** Opening Source material block **

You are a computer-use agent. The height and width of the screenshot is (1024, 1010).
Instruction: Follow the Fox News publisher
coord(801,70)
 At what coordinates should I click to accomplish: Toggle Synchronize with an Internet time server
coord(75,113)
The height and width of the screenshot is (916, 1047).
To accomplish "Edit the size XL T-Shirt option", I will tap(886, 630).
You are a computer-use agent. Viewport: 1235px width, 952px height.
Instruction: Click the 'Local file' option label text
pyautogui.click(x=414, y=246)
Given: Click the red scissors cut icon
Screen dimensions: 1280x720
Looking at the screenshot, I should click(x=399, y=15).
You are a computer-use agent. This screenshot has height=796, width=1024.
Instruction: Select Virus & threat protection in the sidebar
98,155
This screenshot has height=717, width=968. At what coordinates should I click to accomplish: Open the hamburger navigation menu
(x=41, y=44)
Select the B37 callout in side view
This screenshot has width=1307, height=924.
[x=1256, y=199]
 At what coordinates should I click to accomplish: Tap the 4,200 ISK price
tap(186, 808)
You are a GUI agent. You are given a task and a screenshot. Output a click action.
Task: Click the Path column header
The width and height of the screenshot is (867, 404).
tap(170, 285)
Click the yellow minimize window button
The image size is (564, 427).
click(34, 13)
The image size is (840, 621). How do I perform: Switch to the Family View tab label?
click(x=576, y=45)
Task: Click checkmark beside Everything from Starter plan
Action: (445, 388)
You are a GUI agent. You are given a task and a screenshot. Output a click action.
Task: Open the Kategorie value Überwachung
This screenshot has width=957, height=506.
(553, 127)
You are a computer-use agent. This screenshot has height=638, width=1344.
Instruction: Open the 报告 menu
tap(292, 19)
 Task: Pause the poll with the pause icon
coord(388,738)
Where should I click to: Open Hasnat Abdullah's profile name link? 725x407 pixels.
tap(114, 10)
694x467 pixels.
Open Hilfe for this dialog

** Closing Source material block **

Task instructions:
Only one number is expected: the count of lines above that contain the string "agent".

Answer below:
6